Top oder Flop?

Noten für künftige Minister

Normalerweise bewertet die Sportredaktion die Leistungen von Fußballern. Heute ist das Politik-Ressort an der Reihe und vergibt Noten für künftige Minister. Dabei bewerten wir nicht, was uns gefällt, sondern, was aus Sicht der jeweiligen Mannschaft – bzw. Partei – Top oder Flop ist.

Wien, 30. Dezember 2019 / Türkis-Grün ist so gut wie fix. Die Zusammensetzung der neuen Regierung pfeifen die Spatzen von den Dächern. Aber haben die Parteien ein glückliches Händchen bei ihrer Wahl bewiesen?

Sebastian Kurz (Kanzler): 3

Noch strahlt der Messias der Neuen ÖVP, aber der Lack beginnt zu blättern. Kurz ist nicht unbesiegbar: Der erfolgreiche Misstrauensantrag gegen ihn war eine Art Sündenfall.

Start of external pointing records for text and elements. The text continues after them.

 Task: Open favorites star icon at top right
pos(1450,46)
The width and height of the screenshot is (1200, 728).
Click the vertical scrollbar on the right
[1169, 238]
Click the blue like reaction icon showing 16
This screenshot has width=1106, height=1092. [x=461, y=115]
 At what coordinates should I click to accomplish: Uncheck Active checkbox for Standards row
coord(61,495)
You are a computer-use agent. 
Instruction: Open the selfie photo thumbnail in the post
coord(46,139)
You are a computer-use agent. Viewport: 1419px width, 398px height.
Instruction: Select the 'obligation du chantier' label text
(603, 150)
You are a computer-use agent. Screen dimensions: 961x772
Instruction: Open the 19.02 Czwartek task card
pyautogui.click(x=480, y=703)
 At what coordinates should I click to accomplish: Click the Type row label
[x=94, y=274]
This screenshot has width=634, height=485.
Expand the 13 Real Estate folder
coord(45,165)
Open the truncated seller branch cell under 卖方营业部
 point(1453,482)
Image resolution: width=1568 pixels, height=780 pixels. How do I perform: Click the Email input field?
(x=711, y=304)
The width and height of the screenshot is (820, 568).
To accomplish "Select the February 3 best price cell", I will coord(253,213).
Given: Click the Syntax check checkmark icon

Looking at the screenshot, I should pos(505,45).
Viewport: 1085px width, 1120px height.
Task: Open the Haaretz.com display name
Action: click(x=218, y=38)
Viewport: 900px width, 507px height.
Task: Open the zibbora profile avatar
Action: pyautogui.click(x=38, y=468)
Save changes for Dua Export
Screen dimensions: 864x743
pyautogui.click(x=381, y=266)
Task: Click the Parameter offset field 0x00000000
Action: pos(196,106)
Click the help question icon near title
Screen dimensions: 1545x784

Bei der folgenden Wahl siegte die ÖVP, konnte aber ihre hoch gesteckten Ziele nicht erreichen: 40 Prozent und eine Koalition mit den NEOS – das ging sich nicht aus. Bei den Koalitionsverhandlungen holte Kurz viele für die ÖVP wichtige Ressorts. Das Justizministerium wird aber grün. Das könnte sich dank der Weisungskompetenz des Justizministers noch als schwerer Fehler erweisen.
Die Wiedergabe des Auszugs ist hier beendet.